Baby chimpanzee in a tree
Biologist Miguel García plays with a rescued baby chimpanzee

Notably, CCC is the only sanctuary for chimpanzees currently returning individuals to their natural habitats. But the situation is looking increasingly sick for the release project. “Many recovered chimpanzees cannot be released due to the physical or psychological trauma they suffered prior to their arrival. Even worse, habitat loss combined with human expansion hampers the availability of suitable release sites,” says Miguel García, Spanish primate zoologist in charge of conservation activities. In CCC, including the launch project. Suitable release sites should encompass the typical home range of a chimpanzee community (between 15-60 square kilometres) and provide sufficient food and water throughout the year while not being part of another group’s existing territory. Four domains have been evaluated recently so far, and none of them have met the release requirements. A promising evaluation study is underway in the Ndama Game Reserve in northern Guinea, near the border with Senegal. The recently established Moyen Bafing National Park offers another note of hope. This park shelters 15% of the country’s chimpanzee population and was created to offset the influence of two bauxite mining companies in the Fouta Jallon area. But Tatiana Homeley has concerns. “There is a growing commitment from the Guinean government to make compensation mandatory for the mining sector; however, compensation should be a last resort and payment preferred to avoid impacts on chimpanzees and other threatened species.” Securing sustainable funding for this national park and reserves like the CCC would make a huge difference to chimpanzee conservation in Guinea.
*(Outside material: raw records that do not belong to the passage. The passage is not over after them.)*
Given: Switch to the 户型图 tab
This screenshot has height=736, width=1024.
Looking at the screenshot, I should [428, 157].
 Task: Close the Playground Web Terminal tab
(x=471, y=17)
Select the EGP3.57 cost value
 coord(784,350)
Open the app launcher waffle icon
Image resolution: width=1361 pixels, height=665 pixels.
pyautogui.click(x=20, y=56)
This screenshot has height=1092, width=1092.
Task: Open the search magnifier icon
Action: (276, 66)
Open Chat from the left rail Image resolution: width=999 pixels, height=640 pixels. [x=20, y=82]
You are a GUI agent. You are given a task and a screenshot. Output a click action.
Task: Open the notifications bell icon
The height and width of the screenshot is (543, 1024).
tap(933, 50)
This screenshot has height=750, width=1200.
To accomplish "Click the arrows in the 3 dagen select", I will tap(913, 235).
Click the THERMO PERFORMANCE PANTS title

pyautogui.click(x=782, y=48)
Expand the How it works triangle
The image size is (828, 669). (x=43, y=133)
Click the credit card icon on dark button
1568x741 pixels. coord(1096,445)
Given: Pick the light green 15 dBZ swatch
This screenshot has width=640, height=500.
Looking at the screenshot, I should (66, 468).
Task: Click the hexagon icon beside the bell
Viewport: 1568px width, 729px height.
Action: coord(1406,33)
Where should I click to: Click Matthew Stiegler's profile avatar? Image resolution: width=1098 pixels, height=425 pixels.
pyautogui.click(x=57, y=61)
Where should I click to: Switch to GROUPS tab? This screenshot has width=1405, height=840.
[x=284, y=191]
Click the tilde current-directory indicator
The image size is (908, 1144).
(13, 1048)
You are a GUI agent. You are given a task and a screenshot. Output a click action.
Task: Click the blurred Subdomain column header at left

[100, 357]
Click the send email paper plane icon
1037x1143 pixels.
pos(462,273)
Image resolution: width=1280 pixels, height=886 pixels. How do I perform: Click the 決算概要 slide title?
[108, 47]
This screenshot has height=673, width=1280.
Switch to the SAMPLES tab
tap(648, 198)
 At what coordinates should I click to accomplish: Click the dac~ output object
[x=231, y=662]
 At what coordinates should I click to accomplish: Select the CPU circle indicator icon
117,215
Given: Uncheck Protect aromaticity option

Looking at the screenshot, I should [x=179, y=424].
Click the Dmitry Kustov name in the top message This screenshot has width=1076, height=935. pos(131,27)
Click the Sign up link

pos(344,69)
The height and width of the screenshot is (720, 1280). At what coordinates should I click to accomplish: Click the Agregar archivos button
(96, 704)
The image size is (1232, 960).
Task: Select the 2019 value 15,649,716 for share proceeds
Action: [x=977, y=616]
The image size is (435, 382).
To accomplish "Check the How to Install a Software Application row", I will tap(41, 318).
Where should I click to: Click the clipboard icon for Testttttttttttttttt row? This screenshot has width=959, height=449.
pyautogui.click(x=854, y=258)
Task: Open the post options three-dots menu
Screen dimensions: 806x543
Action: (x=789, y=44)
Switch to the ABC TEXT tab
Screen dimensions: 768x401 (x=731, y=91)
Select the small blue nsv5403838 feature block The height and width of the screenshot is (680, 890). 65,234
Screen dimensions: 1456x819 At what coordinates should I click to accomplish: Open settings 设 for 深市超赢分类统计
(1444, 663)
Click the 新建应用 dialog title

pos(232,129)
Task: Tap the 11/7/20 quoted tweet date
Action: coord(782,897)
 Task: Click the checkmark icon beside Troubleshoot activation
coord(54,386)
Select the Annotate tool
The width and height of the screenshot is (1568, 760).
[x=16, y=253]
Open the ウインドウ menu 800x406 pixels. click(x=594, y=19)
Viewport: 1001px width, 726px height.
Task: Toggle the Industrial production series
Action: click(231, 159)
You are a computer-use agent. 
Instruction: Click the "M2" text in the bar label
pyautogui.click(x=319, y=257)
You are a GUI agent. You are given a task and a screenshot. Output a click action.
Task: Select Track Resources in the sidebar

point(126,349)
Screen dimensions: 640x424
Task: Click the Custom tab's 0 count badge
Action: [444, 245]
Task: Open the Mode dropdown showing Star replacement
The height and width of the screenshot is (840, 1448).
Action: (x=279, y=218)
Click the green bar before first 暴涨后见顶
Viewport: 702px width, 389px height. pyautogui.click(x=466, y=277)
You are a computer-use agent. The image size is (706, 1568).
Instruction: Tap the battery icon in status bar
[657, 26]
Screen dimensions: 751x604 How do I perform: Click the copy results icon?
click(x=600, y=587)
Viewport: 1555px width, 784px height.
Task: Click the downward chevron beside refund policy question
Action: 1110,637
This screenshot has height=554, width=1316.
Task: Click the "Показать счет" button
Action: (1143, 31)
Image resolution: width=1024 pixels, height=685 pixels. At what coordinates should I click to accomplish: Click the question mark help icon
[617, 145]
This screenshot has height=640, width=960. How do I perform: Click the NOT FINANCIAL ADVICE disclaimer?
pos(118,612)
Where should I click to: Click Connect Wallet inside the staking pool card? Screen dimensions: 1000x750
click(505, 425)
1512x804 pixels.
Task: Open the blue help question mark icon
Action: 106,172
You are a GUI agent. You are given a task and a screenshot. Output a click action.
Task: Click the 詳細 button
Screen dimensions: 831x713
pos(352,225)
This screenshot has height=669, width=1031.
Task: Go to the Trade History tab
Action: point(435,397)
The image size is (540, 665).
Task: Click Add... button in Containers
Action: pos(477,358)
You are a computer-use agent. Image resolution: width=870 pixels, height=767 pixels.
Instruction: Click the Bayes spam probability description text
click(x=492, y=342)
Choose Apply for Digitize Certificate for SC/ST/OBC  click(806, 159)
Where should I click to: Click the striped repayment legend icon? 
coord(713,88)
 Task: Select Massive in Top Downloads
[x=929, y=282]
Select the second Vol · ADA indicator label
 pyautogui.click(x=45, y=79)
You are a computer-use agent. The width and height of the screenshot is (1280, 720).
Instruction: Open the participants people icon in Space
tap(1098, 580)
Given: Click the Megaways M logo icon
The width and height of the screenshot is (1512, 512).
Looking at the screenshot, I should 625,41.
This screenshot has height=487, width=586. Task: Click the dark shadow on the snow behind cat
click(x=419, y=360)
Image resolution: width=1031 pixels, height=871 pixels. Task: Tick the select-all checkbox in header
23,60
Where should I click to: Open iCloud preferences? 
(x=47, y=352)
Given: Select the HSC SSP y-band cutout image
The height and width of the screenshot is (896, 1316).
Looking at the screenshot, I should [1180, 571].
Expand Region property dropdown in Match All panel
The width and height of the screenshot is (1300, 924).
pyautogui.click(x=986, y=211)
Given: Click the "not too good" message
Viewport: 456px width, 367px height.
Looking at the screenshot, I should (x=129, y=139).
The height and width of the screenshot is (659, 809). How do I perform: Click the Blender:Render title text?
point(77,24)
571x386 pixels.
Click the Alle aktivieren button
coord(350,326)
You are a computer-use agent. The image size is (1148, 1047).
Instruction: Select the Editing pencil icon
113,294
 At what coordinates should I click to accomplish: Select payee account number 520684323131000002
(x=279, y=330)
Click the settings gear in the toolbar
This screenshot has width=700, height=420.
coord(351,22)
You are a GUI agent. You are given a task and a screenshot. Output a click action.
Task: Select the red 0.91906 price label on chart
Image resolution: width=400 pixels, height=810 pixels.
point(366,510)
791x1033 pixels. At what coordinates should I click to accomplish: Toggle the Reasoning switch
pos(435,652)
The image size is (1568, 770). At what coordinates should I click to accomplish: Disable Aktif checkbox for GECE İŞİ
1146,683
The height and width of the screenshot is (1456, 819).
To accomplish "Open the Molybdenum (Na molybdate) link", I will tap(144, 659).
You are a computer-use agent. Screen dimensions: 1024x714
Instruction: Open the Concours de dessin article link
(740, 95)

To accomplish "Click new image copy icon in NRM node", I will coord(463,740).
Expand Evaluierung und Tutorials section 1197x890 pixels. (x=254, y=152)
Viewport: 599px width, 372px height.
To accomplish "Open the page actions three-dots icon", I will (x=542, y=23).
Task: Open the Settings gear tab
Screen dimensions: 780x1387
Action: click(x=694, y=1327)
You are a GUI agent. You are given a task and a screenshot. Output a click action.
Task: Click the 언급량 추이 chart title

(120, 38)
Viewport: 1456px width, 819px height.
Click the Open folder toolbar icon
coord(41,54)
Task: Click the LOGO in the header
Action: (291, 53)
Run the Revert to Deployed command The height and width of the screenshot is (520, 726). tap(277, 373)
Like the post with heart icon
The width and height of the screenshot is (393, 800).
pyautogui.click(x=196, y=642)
Adult chimpanzees rescued from poaching by the Chimpanzee Conservation Centre

Why do we care about western chimpanzees? Throughout history, the faulty intuition that humans are radically different (and even superior) to other animals has been used to justify our exploitative attitude toward nature. By holding a mirror in front of ourselves, the apes force us to abandon this “human exceptionalism”. In 1758, the Swedish naturalist Carl Linnaeus not only dared to place humans alongside apes and apes within the order of “primates”, but even assigned humans and apes of the same sex, to turn down. Subsequent genomic analyzes would validate Linnaeus’ hunch, confirming that chimpanzees and bonobos are indeed more like humans than gorillas. The striking similarities to chimpanzees become apparent when considering almost any aspect of our biology. For example, our immune systems are so similar that many infectious diseases in humans are also capable of infecting chimpanzees, the gestation period lasts about nine months, and infants have a prolonged infancy (up to 10-12 years) in which they need to stay close to their mothers and learn a range of skills that will be crucial to their adult life. At the same time, nearly every week we are shown new evidence indicating that tool use, empathy and other abilities widely believed to be exclusive to our species are also present in other primates. As Darwin suspected, the gap between humans and apes (once thought to be an impassable abyss) appears to be “one of degree, not of kind.” By anchoring humans firmly within the animal kingdom, our ape relatives have provided us with the right framework for understanding our place in nature, replacing our dismissive attitude toward other animals with one based on respect and curiosity. Ironically for the self-proclaimed “thinking monkey,” we are so obsessed with finding what makes humans “uniquely human” that we have only recently begun to appreciate what makes chimpanzees “unique chimpanzees.”

Photo of an adult chimpanzee in an enclosure

We must act now if we are to preserve the rich cultural heritage of our closest relatives. Failure to implement urgent measures in order to balance chimpanzee conservation with the cumulative effect of large-scale evolution would mean not only that the CCC’s rescued orphans would never again know freedom, but also the irreversible extinction of the western chimpanzee.